--- begin Data to process ---

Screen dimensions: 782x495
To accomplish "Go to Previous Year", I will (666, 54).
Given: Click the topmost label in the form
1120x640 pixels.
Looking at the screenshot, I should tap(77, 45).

--- end Data to process ---

◆ **Problem to work on**:
Update the data above by changing "Screen dimensions" to "Display size" and leaving everything else as it is.

◆ **Result below**:
Display size: 782x495
To accomplish "Go to Previous Year", I will (666, 54).
Given: Click the topmost label in the form
1120x640 pixels.
Looking at the screenshot, I should tap(77, 45).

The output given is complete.